Par exemple, quand j'étais étudiant, j'ai séjourné quelques mois à Paris. J'ai beaucoup aimé cette ville. Désormais, je serais incapable de te décrire les rues et les quartiers qui me fascinaient, pas plus que les musées ou les monuments qui ont su éveiller mon intérêt. Quand je pense à Paris, je revois un café de Montmartre où j'ai passé de nombreuses nuits blanches en compagnie d'artistes, d'écrivains, de modèles ou d'étudiants comme moi. A une certaine heure, les tables se rapprochaient et l'on refaisait le monde. J'adorais ces échanges inspirés par l'alcool, ces débats improvisés au milieu des volutes de fumée. A chaque fois, le patron s'endormait sur le comptoir pendant qu'on discutait en français, en anglais, en espagnol ou en italien. Toutes les langues se mélangeaient. Pourtant, j'ai le sentiment qu'on se comprenait. Et si les mots nous manquaient, il y avait toujours un geste ou un sourire de complicité pour nous lier.

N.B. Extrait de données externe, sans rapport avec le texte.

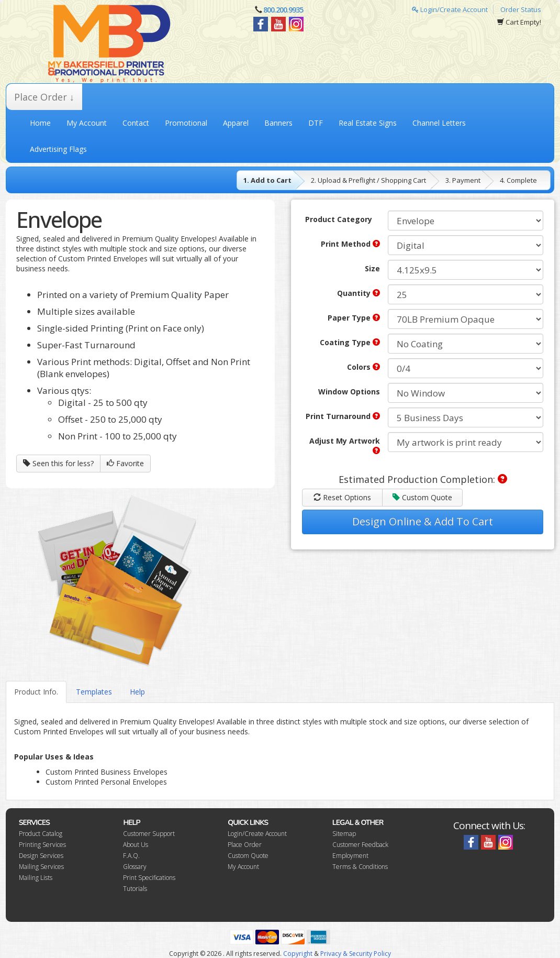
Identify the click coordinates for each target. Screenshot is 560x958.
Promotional (186, 123)
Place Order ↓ (44, 97)
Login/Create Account (450, 9)
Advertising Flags (58, 149)
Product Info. (36, 691)
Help (137, 691)
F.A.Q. (131, 855)
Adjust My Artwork (344, 445)
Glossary (135, 866)
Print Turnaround (343, 416)
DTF (316, 123)
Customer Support (149, 833)
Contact (136, 123)
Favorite (125, 463)
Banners (278, 123)
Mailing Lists (36, 877)
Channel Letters (439, 123)
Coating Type (350, 342)
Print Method (350, 244)
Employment (350, 855)
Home (40, 123)
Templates (94, 691)
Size (372, 268)
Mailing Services (41, 866)
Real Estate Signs (367, 123)
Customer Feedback (360, 844)
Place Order (244, 844)
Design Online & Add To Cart (422, 521)
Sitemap (344, 833)
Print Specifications (149, 877)
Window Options (349, 391)
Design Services (41, 855)
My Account (86, 123)
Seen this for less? (58, 463)
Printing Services (42, 844)
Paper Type (354, 317)
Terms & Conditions (360, 866)
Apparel (236, 123)
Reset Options (342, 497)
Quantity (359, 293)
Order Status (521, 9)
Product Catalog (40, 833)
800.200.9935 (283, 9)
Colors (363, 367)
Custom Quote (422, 497)
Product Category (339, 219)
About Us (136, 844)
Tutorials (135, 888)
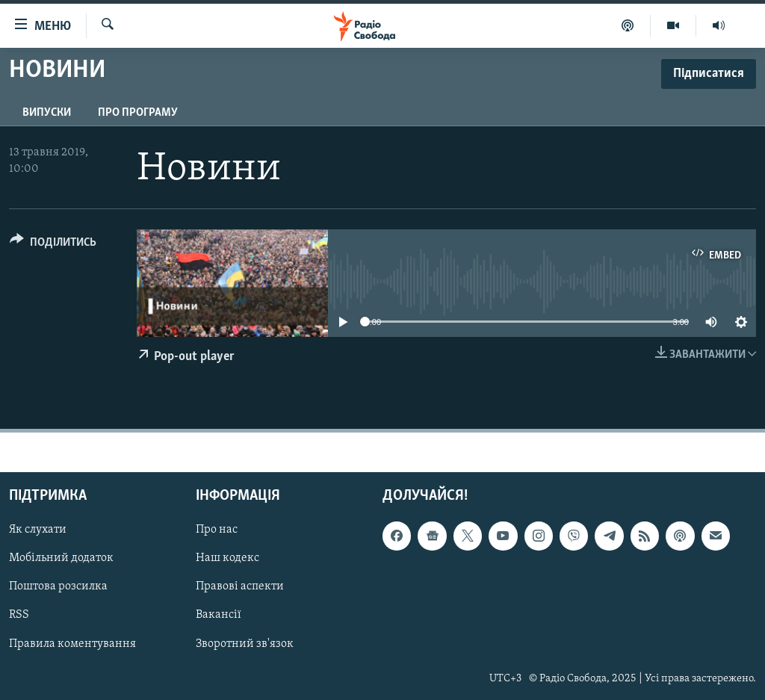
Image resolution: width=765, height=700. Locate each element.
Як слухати (37, 530)
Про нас (217, 530)
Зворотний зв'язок (244, 643)
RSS (19, 615)
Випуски (46, 113)
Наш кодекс (227, 558)
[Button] (53, 244)
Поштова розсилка (58, 586)
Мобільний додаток (61, 558)
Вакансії (218, 615)
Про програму (137, 113)
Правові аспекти (240, 586)
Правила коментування (72, 643)
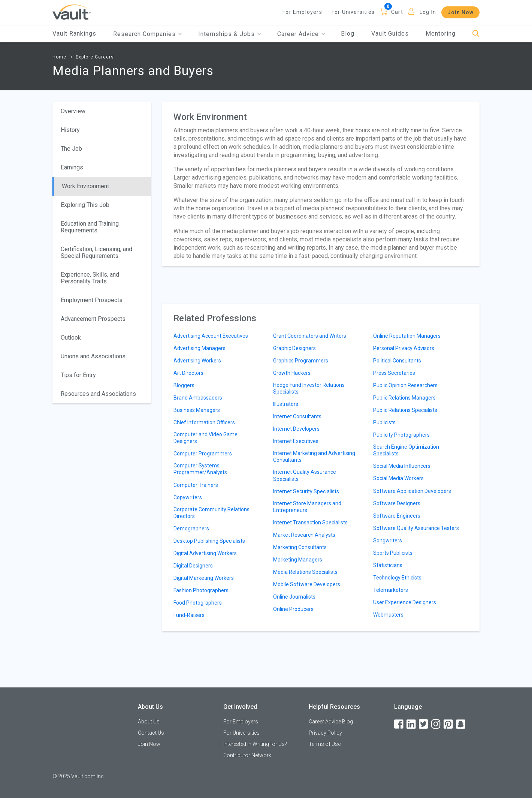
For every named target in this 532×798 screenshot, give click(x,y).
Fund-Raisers (189, 615)
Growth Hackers (292, 373)
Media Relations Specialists (305, 572)
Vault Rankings (74, 33)
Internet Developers (296, 429)
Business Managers (197, 410)
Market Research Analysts (304, 535)
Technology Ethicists (397, 578)
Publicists (384, 422)
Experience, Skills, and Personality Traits (90, 278)
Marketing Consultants (300, 547)
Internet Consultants (297, 416)
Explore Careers (95, 57)
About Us (149, 722)
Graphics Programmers (300, 361)
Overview (73, 111)
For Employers (302, 12)
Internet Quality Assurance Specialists (305, 475)
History (70, 130)
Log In (428, 12)
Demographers (191, 529)
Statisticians (388, 565)
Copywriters (188, 497)
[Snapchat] (461, 724)
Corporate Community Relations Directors (211, 513)
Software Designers (397, 503)
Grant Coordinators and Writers (309, 336)
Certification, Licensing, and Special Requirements (96, 252)
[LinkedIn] (412, 724)
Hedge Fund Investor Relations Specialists (309, 388)
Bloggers (184, 385)
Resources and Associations (98, 394)
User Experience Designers (405, 602)
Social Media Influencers (402, 466)
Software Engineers (397, 516)
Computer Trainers (196, 485)
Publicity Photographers (401, 435)
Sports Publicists (393, 553)
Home (59, 57)
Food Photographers (197, 603)
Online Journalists (294, 597)
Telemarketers (390, 590)
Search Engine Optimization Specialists (406, 450)
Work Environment (85, 186)
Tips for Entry (78, 375)
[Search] (476, 34)
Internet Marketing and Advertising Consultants (314, 457)
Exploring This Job (85, 205)
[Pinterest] (449, 724)
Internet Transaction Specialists (310, 523)
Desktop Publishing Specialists (209, 541)
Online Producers (293, 609)
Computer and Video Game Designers (205, 438)
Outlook (71, 337)
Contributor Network (247, 755)
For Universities (353, 12)
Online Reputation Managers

Au matin, le patron nous fichait dehors afin de mettre un peu d'ordre dans son bar. On se séparait sur le trottoir. Certains allaient travailler, d'autres rentraient se coucher. Moi, je refusais de dormir. J'aimais cette fatigue qui te porte. Tu sais, il y a ce stade de l'épuisement où tu ne réalises plus combien tes paupières sont lourdes, ton dos et tes jambes faibles. Tu es comme en apesanteur. Et tout te semble si limpide. Tu te promènes dans les rues désertes. Tu es encore sous le charme des idées, des utopies, ces doux rêves qui, sur le moment, te paraissent possibles. Et si tu laisses le sommeil te gagner, tu sens qu'à ton réveil tout va redevenir comme avant. Alors tu veux faire durer cette sensation délicieuse, cette belle illusion.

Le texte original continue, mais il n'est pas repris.